Instructions to follow: Reproduce the whole listing that follows, character for character, and drop the images.

The data:
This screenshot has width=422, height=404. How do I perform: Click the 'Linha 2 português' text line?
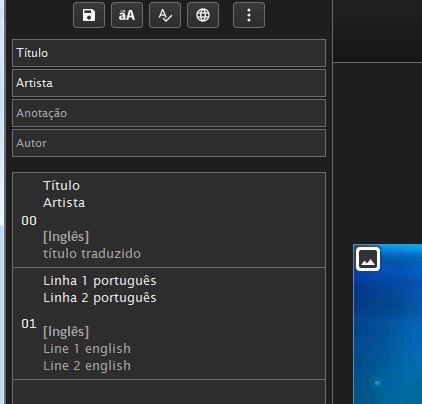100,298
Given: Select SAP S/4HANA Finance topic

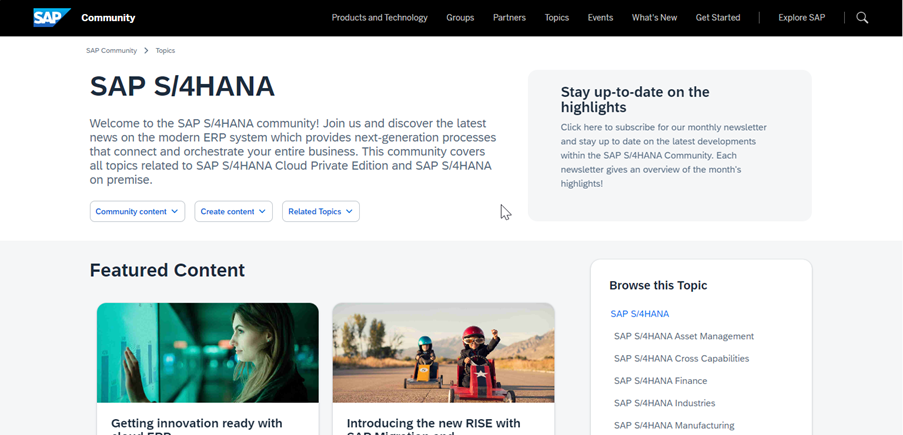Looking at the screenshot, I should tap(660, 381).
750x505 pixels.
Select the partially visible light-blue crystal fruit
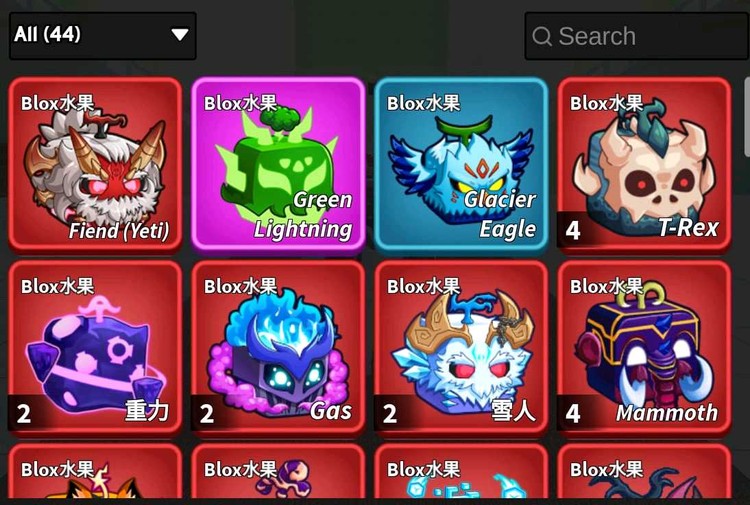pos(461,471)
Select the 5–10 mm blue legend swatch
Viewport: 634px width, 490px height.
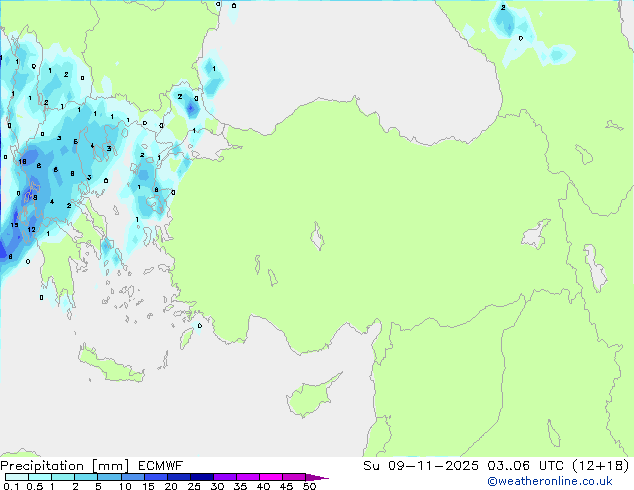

Solution below:
This screenshot has width=422, height=404. How do I perform: Click the 'Linha 2 português' text line?
100,298
Given: Select SAP S/4HANA Finance topic

Looking at the screenshot, I should tap(660, 381).
750x505 pixels.
Select the partially visible light-blue crystal fruit
pos(461,471)
Select the 5–10 mm blue legend swatch
Viewport: 634px width, 490px height.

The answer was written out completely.